Recent research into the immune system demonstrates that, armed with the rapidly improving tools of modern biotechnology, scientists are progressing nicely towards a working understanding of crucial systems within the human body. "Working understanding" here means sufficently detailed knowledge of the biochemistry to be able to replicate or steer these processes in cells, and then later - armed with advanced medical nanotechnology - to replace component parts altogether.
Every T cell wears a unique molecule, called a T cell antigen receptor, on its surface that it uses to detect pieces of foreign proteins called antigens. These receptors exist in astonishing, and for all practical purposes, unlimited variety--allowing the body to recognize any pathogen it might encounter.
Just as police need evidence of a crime to begin an investigation, T cells must recognize a specific antigen before they start to fight an infection. Dendritic cells constantly scour the body for antigens and present these to T cells for review in the lymph nodes. It is a demanding job. "Just 10 dendritic cells can show viral antigens to over a million T cells in a day," says Dr. Dustin.
Once a T cell's antigen receptor finds an antigen match, the T cell forms an immunological synapse with a dendritic cell through which it queries the dendritic cell for additional information about the antigen and its source in the body. Is the antigen a danger or simply a harmless food protein? The interrogation may last hours, and if the antigen is deemed a threat the T cell starts multiplying, eventually producing thousands of copies of itself. These T cell clones are capable of killing invaders outright and marshaling other cells to destroy them.
In the new study, Gabriele Campi, a graduate student in Dr. Dustin's laboratory, and Kaspar Mossman, a graduate student of Dr. Groves's, created a synthetic dendritic cell using purified antigen and adhesion molecules (molecules that the cell can grip) in a thin fluid coating on a glass surface. In prior studies the antigen was free to move over the entire glass surface, but in this study they set up miniscule chrome barriers, allowing them to modify the pattern of T-cell antigen receptor clusters in the immunological synapse.
"This is the first time that anyone has been able to physically manipulate the immunological synapse and measure the effect on T cell signaling."
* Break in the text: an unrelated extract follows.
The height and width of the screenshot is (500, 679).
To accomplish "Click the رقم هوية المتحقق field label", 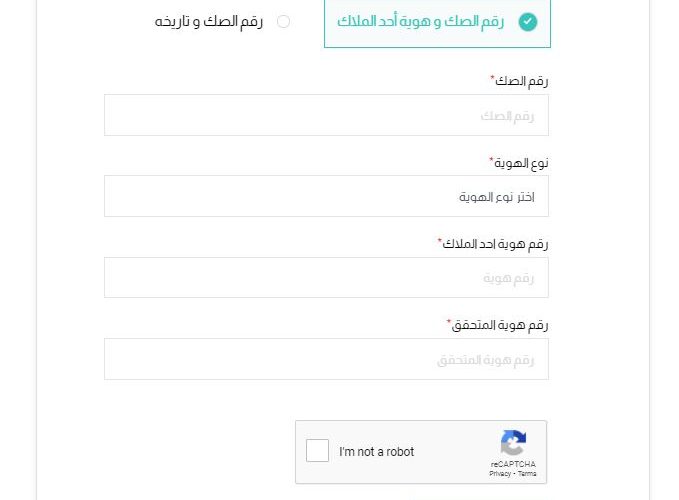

This is an early step in the early groundwork for the development of artifical - and far more effective, long-lasting and efficient - immune system components. In all of science, viewing preceeds understanding, which preceeds manipulation and construction. As the tools of nanoscale engineering and then molecular manufacturing become more capable in decades ahead, tremendous opportunities for healthy life extension through engineering and nanomedicine will be there for the taking.